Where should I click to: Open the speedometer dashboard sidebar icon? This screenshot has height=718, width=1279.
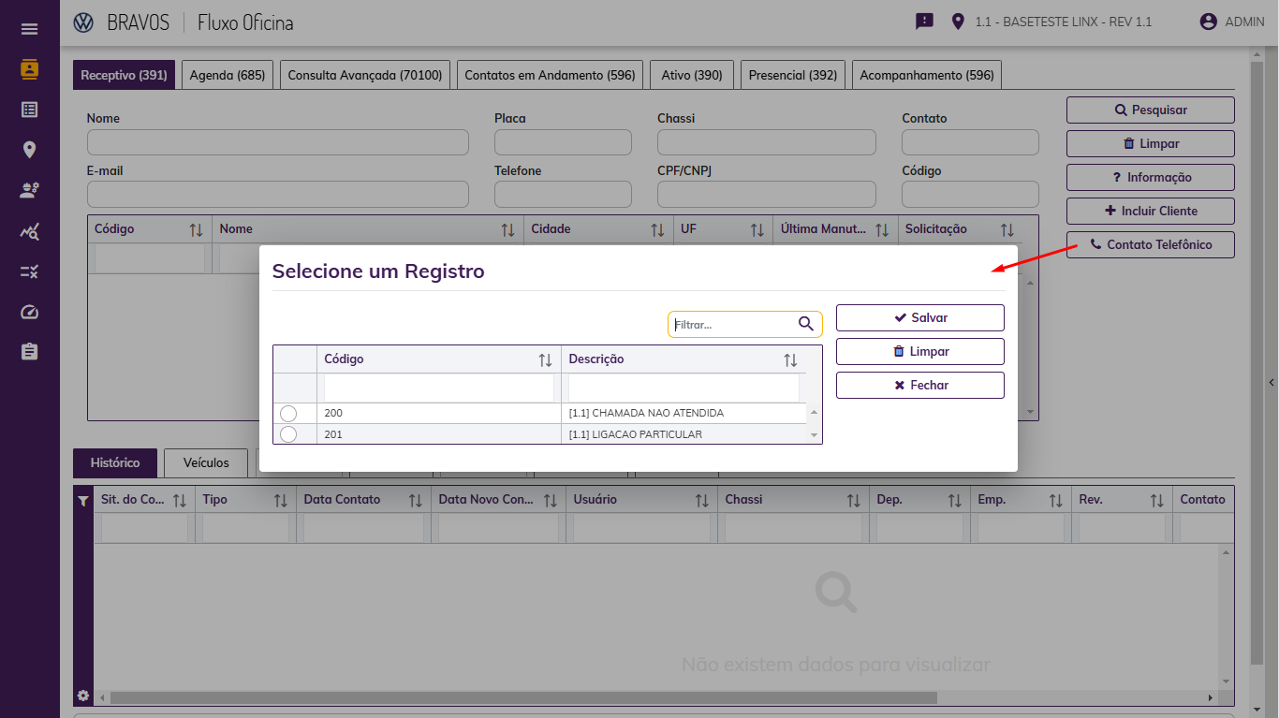(x=29, y=312)
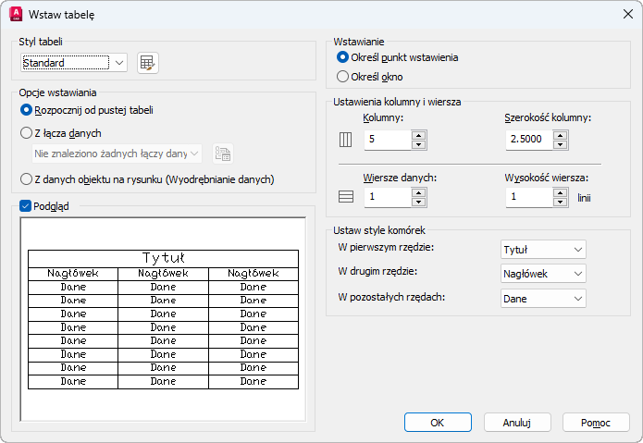Click the columns icon
The width and height of the screenshot is (643, 443).
[x=347, y=140]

EXERCISE PROMPT :: When you write out the material, reproduce each line exactly and omit any picture it holds.

ANSWER SECTION ::
Where should I click to: Open the speedometer dashboard sidebar icon? This screenshot has height=718, width=1279.
(x=29, y=312)
Click the columns icon
The width and height of the screenshot is (643, 443).
[x=347, y=140]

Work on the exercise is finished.